• [SOURCE DATA]

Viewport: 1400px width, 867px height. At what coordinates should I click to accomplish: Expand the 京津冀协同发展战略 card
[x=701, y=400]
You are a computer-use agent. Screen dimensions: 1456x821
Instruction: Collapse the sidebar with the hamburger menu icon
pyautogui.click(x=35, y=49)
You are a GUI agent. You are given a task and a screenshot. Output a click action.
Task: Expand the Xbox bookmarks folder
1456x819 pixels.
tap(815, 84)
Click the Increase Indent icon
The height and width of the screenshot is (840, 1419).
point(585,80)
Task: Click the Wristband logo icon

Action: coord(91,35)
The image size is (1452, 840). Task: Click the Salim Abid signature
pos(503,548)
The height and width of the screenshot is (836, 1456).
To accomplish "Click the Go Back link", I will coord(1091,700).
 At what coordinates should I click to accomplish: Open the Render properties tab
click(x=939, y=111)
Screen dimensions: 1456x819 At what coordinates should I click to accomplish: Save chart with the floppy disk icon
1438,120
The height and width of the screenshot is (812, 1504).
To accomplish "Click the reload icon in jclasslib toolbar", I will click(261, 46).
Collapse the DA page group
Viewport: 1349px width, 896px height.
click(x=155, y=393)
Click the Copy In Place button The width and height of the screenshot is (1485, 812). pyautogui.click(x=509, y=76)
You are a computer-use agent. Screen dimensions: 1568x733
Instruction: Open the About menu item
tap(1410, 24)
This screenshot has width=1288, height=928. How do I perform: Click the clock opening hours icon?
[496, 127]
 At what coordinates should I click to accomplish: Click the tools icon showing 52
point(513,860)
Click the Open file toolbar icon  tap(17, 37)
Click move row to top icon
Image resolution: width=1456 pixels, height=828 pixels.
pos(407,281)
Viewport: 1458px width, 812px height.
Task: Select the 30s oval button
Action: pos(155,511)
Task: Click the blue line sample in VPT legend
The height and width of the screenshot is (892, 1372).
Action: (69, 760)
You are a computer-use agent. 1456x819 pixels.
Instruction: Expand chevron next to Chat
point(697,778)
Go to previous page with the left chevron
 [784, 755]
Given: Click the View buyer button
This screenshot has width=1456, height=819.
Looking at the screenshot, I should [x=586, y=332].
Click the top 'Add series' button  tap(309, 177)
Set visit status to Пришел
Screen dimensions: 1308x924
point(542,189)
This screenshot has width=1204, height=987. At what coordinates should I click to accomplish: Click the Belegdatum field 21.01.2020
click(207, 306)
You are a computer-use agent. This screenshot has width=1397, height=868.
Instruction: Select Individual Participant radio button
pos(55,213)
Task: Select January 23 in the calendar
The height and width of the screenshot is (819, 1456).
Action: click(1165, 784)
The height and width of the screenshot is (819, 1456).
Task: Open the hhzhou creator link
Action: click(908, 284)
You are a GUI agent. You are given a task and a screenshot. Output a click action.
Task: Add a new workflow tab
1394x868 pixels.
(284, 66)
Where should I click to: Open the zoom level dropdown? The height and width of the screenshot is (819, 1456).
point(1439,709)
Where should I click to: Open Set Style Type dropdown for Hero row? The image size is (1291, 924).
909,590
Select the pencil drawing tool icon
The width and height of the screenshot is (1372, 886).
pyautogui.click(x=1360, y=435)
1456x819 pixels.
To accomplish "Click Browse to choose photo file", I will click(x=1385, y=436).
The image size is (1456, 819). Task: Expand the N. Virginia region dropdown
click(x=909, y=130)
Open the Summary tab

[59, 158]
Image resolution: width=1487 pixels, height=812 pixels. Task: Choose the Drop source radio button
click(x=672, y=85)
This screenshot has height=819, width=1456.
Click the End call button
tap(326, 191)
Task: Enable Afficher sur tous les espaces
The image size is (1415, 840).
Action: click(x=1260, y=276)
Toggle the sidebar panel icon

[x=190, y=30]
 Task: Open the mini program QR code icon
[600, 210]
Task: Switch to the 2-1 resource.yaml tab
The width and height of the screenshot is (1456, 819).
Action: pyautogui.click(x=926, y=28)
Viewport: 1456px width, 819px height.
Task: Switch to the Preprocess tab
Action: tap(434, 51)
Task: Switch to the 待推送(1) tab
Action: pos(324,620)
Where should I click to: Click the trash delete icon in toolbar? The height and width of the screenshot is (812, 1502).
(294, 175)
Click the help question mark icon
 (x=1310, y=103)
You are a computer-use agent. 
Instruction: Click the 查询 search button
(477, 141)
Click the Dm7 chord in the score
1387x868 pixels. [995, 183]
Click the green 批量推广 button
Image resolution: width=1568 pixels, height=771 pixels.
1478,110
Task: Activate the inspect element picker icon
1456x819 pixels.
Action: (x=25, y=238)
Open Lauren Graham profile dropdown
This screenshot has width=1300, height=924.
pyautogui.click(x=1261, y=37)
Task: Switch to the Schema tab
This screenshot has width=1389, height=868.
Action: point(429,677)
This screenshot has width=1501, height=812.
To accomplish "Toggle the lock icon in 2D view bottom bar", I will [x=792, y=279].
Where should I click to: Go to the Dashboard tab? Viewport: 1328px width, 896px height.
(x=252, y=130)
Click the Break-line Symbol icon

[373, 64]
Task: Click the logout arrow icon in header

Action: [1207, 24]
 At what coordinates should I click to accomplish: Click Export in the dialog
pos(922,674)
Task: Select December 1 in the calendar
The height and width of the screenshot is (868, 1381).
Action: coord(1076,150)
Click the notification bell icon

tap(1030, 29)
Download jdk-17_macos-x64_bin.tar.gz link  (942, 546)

• [GOAL OF THE EXERCISE] Scan the listing for the word "will". Copy every line in which it appears.

• [RESPONSE TO THIS EXERCISE]
To accomplish "Click the Go Back link", I will coord(1091,700).
To accomplish "Click the reload icon in jclasslib toolbar", I will click(261, 46).
To accomplish "Click Browse to choose photo file", I will click(x=1385, y=436).
To accomplish "Toggle the lock icon in 2D view bottom bar", I will [x=792, y=279].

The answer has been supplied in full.